The genus Rhododendron includes nearly 1,000 species and countless numbers of cultivars (cultivated varieties). While azaleas are now included in the genus Rhododendron, there are some general differences between azaleas and rhododendrons. The most notable difference is that most rhododendrons are evergreen while most azaleas are deciduous (leaves fall off in winter). While indigenous to many nations, Rhododendrons are most common in China, Japan, and the eastern and northwestern United States.
Large Purple Rhododendron
Standing 12 feet tall and spreading 20 feet laterally,
this huge purple Rhododendron is a
real ‘show stopper’ in springtime!
Few spring flowering shrubs in the northeast command the same attention and respect as Rhododendrons. These evergreens are well known for their large pom-pom shaped flowers that appear in rich purple, red, pink and white colors. The blooms are further highlighted by a background of large evergreen leaves.
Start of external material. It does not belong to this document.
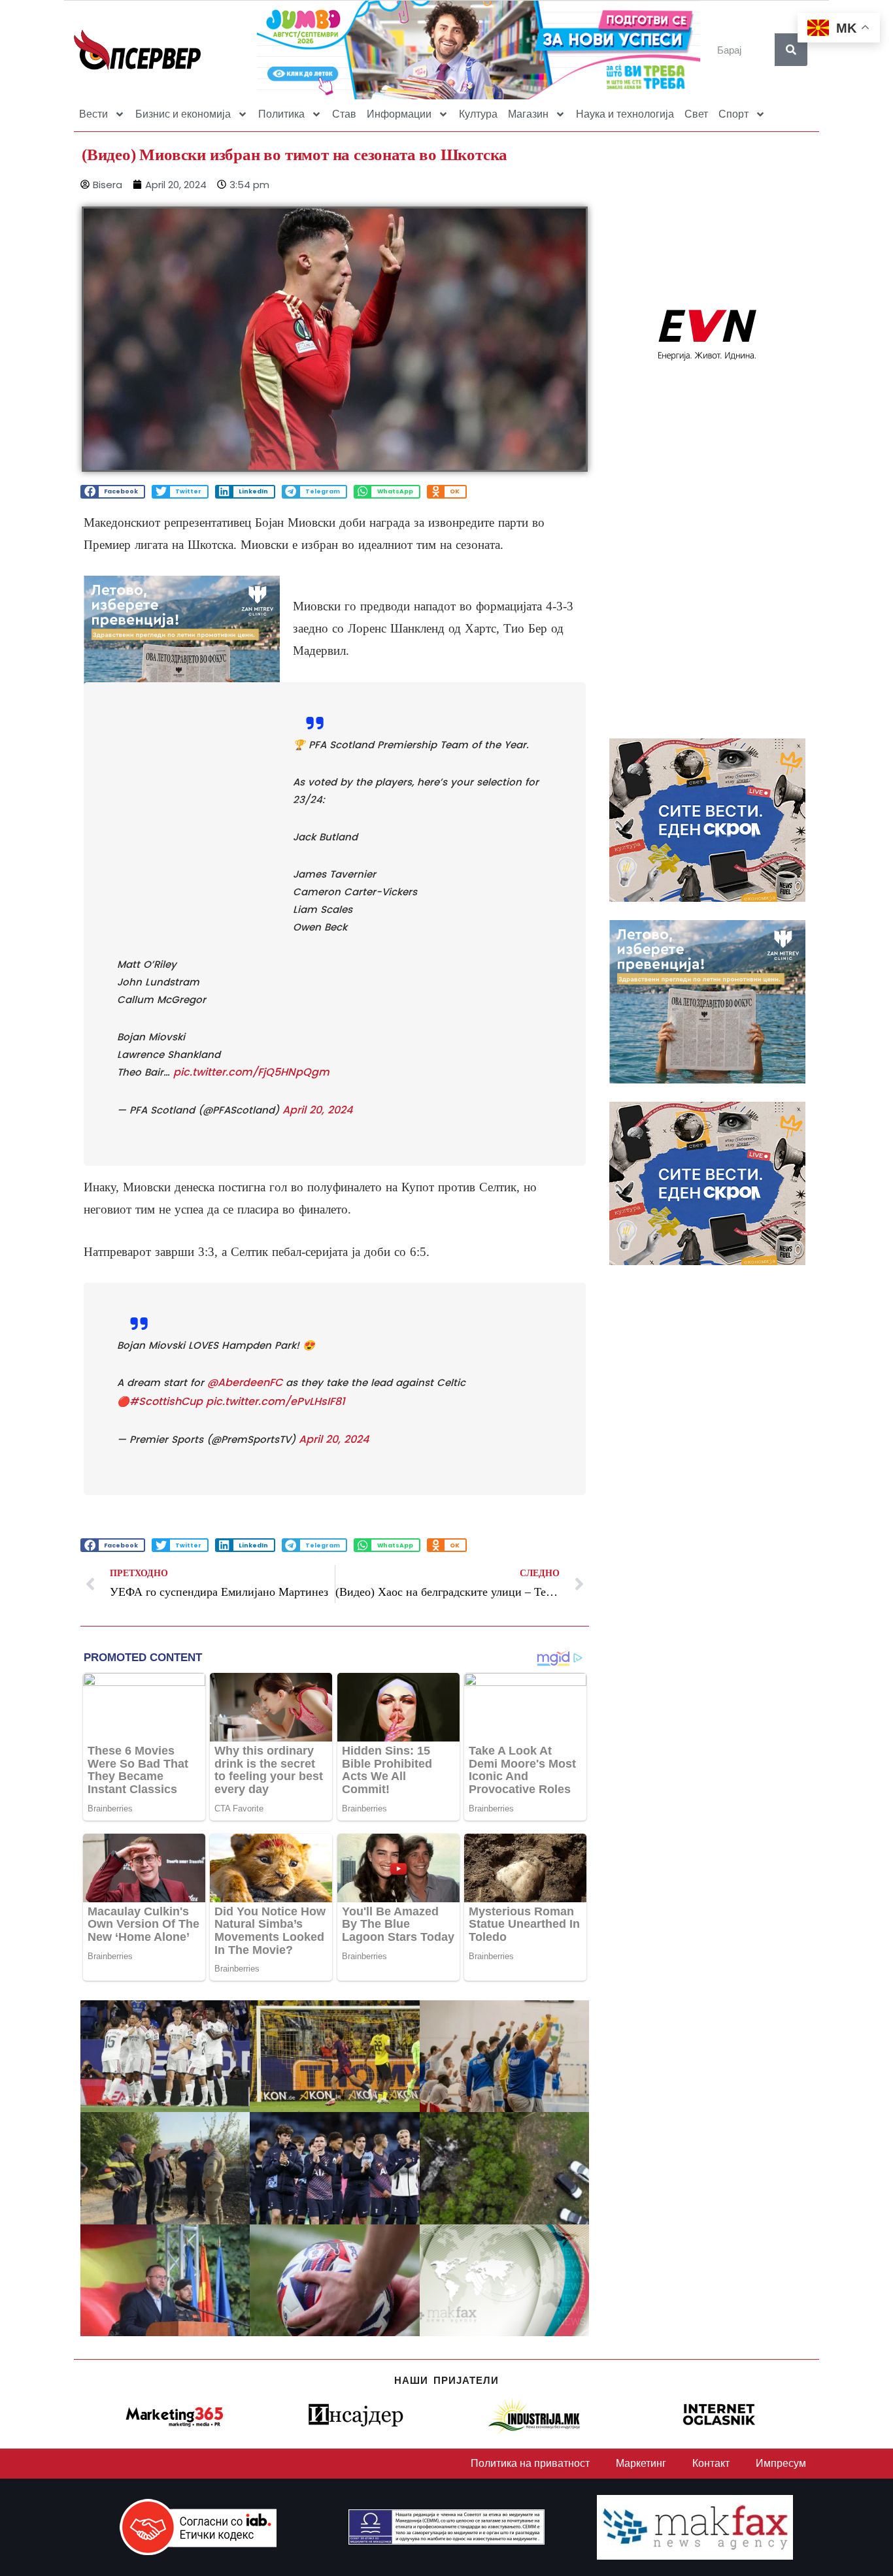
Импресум (781, 2463)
When Rhododendrons are sited correctly – eastern or northern exposures away from harsh winter winds – they will perform magnificently. The huge purple Rhododendron in the photo below gives ample proof of how well they thrive in the right location. Gardeners who desire to grow healthy Rhododendrons should also pay close attention to finding a spot in the garden with good drainage and acidic soil.
Rhododendron trimming should be done within 30 days of when blossoms fade, so the flower buds for next year’s flower show aren’t inadvertently removed. Some gardeners also like to “dead head” spent blossoms that have become seed heads, but care must be given not to damage new growth.
Send your Rhododendrons into winter with adequate moisture in their root zones to counter the drying affects of winter winds on evergreen foliage. In exposed areas of the landscape, plants can be protected with burlap ‘shields’ attached to stakes – like fencing. An alternative winter defense is applying an anti-desiccant to the foliage.